The above-mentioned reasons make it virtually impossible for any recreational diver to keep abreast of all these factors and variables, and to be expected to make the best medical decision when confronted with an injured diver. Obsolete or incorrect information may generate dangerous situations and harmful delays if it is employed in an emergency.

DAN-SA’s primary mission is to provide a 24-hour hotline for injured divers. We maintain all the relevant information on the recompression chambers in the particular regions and thus we are in the best position to provide assistance and advice when necessary. Each diving incident is unique, and medical decisions, which may sometimes be of critical importance, must be based on specialised individual assessments. Establishing where to treat an injured diver may require an intensive medical assessment. Contacting DAN-SA in a diving emergency is the single most important step in ensuring appropriate care, after providing immediate emergency first aid.

DAN-SA recommends the following guidelines in case of an injured diver
  • Address any life-threatening situations first. Keep the injured diver in a horizontal position and carry out CPR if necessary.
  • Administer 100% oxygen for as long as possible, ensuring that the injured diver is breathing adequately. If not, provide mouth-to-mouth with the appropriate protection barrier or equipment-assisted ventilation. (Take the DAN-SA Oxygen Provider course in order to understand and be confident in the administration of emergency oxygen first aid.)

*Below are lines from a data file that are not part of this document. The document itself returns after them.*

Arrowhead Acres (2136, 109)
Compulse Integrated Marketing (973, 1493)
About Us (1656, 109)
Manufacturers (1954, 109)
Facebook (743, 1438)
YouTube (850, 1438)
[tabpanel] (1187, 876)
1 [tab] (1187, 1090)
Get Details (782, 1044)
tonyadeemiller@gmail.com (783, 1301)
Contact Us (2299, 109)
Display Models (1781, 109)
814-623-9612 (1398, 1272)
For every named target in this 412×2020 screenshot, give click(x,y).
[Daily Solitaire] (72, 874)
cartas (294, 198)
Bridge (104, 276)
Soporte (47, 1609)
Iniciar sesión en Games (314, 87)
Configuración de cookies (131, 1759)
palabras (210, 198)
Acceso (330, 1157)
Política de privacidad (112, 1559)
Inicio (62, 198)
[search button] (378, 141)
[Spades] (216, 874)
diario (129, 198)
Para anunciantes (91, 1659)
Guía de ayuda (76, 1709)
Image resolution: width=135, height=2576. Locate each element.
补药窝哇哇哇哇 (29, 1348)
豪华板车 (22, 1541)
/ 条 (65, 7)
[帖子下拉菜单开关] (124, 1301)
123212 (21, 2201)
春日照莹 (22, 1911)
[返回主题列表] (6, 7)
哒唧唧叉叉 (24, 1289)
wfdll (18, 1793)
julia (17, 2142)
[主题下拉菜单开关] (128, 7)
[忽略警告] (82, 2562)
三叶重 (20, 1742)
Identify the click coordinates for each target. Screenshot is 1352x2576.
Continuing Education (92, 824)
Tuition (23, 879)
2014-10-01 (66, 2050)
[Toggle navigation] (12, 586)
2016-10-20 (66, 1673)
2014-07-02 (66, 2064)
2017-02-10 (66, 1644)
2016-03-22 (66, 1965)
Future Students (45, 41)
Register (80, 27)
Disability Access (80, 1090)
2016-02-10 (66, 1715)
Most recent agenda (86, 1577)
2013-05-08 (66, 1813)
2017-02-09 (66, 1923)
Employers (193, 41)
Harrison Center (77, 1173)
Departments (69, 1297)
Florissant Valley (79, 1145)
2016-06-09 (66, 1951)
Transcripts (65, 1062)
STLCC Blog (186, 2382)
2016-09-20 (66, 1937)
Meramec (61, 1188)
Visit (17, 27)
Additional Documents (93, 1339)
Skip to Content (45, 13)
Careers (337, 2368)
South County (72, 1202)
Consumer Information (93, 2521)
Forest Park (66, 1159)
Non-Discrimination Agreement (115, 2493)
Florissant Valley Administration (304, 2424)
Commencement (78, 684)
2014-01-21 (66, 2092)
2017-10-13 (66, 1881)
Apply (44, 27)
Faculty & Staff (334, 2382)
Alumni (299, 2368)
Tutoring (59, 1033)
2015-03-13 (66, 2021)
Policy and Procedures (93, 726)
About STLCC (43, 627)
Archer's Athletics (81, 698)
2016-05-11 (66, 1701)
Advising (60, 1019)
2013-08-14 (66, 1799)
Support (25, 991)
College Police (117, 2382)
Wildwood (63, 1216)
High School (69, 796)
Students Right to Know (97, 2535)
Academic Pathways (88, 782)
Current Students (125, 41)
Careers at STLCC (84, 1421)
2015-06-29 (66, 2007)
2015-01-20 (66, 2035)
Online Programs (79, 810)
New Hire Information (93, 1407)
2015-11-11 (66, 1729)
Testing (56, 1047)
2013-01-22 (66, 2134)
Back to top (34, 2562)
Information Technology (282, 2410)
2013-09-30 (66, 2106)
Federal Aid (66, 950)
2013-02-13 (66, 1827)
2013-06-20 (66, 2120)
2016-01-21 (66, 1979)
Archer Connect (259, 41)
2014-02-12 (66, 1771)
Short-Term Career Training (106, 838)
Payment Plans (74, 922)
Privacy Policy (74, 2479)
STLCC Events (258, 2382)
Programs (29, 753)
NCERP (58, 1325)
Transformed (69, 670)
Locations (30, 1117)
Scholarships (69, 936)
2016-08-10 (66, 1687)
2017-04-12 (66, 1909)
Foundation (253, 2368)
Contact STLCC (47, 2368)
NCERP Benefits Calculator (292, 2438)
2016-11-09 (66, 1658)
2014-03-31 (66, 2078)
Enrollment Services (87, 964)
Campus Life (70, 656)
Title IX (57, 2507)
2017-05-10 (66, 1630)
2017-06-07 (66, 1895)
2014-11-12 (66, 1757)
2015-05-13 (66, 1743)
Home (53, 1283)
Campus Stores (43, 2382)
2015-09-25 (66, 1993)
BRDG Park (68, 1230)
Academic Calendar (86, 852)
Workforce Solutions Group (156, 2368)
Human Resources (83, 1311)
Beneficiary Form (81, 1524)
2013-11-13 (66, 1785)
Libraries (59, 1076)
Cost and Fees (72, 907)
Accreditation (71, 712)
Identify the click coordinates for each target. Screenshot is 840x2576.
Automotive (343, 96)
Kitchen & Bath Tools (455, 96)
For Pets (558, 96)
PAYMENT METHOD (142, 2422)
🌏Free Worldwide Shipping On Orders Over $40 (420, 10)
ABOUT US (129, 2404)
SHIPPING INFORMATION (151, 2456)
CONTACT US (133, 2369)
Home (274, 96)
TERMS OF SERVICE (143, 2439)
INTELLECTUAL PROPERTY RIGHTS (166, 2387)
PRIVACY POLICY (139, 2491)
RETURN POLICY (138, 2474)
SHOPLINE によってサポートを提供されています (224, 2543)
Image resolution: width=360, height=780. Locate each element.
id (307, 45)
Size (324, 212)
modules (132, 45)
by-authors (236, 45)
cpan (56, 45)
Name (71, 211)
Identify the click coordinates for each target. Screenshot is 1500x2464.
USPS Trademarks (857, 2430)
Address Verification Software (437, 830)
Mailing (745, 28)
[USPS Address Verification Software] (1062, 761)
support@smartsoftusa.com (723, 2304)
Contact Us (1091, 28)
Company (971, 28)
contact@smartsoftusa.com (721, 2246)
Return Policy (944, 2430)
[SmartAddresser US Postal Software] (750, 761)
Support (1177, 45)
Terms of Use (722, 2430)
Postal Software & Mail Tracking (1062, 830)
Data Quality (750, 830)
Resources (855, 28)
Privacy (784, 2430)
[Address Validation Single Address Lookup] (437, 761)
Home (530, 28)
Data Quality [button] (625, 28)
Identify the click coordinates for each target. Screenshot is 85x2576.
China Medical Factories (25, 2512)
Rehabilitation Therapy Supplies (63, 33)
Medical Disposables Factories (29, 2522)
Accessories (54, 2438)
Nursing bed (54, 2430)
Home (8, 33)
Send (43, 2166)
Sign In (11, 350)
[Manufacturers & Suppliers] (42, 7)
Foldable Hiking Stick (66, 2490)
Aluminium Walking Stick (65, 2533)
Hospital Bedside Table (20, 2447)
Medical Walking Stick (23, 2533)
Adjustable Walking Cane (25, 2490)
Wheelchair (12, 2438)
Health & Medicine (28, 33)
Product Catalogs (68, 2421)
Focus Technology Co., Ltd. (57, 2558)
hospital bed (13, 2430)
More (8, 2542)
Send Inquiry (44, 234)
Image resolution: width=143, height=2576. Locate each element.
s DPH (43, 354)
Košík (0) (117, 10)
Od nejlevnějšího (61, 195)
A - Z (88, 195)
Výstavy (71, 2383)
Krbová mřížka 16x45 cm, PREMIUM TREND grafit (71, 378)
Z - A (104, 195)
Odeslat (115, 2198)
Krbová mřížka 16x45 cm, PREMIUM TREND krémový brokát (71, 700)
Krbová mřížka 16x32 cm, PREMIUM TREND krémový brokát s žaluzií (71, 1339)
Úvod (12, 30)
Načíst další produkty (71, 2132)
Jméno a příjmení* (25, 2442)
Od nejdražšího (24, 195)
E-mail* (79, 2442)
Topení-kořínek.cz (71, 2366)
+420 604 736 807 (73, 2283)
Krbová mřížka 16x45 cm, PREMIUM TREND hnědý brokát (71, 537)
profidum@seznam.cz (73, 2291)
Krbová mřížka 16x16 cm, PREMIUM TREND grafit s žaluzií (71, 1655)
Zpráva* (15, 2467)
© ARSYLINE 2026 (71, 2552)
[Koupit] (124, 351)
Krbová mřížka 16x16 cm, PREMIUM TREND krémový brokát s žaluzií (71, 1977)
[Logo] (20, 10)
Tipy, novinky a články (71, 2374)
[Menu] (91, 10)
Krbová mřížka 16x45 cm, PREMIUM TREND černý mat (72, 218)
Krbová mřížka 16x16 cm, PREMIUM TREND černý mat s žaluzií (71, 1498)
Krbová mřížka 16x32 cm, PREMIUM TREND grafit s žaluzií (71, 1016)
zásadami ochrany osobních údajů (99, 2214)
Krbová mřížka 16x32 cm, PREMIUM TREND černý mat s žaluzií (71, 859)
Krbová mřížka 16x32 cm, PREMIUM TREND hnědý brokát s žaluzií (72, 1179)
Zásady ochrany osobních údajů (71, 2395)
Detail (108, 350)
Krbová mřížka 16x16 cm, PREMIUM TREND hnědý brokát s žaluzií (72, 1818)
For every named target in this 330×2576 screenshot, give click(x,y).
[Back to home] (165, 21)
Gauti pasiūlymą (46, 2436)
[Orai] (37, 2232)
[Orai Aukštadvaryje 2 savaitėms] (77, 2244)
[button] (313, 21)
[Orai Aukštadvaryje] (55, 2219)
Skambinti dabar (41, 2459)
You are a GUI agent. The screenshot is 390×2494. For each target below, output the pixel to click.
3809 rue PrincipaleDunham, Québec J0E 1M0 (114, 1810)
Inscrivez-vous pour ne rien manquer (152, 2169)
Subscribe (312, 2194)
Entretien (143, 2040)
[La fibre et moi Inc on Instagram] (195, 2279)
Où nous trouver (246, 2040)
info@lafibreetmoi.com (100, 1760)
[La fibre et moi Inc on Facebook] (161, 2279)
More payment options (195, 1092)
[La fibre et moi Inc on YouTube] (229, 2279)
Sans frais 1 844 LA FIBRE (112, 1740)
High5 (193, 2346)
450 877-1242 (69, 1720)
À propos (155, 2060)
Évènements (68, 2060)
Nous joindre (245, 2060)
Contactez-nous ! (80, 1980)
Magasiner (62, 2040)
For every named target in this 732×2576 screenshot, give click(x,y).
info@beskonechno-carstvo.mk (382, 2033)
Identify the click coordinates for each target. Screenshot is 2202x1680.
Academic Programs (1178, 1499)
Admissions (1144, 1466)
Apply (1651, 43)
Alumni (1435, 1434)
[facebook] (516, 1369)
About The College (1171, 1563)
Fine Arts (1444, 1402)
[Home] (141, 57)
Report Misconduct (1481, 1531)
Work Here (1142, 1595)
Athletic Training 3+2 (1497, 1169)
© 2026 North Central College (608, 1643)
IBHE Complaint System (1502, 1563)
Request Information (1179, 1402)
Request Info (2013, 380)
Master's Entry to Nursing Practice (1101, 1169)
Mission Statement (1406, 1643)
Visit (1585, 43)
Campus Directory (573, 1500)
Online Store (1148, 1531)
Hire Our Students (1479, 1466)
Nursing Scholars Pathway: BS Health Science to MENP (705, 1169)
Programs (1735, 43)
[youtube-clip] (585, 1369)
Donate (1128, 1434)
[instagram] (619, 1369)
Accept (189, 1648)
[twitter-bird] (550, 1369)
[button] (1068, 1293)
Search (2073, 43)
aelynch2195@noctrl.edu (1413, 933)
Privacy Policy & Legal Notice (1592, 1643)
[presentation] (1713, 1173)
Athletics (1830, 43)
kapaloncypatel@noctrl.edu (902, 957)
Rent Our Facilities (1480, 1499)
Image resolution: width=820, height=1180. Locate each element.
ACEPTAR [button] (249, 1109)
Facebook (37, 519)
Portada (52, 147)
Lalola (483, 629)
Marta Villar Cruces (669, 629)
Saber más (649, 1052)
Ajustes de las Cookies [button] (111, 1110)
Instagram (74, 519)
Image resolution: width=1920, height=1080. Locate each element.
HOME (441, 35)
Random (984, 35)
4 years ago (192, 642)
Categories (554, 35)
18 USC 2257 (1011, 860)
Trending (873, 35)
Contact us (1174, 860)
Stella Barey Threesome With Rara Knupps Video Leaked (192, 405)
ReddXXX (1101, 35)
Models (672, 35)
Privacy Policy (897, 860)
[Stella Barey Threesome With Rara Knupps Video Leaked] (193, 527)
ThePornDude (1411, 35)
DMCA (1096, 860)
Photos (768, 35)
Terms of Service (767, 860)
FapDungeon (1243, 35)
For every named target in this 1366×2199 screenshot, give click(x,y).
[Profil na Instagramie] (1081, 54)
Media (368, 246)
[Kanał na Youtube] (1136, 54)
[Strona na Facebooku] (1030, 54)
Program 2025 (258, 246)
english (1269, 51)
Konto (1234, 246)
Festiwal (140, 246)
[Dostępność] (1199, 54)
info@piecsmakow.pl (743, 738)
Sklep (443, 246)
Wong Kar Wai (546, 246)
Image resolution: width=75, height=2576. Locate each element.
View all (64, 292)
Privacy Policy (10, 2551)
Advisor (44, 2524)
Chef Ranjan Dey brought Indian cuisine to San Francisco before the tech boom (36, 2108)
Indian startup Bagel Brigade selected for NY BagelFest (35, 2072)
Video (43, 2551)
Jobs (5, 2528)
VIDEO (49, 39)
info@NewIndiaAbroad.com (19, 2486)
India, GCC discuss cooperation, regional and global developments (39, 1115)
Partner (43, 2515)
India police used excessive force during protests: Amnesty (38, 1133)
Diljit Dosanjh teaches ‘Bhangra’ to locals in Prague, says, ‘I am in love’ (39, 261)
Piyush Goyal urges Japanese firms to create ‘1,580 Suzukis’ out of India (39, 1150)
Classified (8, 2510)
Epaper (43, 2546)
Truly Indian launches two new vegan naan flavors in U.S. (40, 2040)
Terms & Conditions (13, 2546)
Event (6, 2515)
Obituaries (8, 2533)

  • Provide oral fluids only if the injured diver is fully conscious and able to drink unaided.
  • Call DAN-SA on +27 82 810 6010 for advice, assistance and evacuation as needed. DAN-SA will make the necessary arrangements and liaise with healthcare professionals who are managing the diving emergency to facilitate appropriate treatment of the injured diver.
  • If possible, transport the injured diver to the nearest 24-hour casualty centre.
  • Join DAN-SA and encourage other divers to join this valuable service. This ensures that there are no delays in the evacuation and treatment of an injured diver.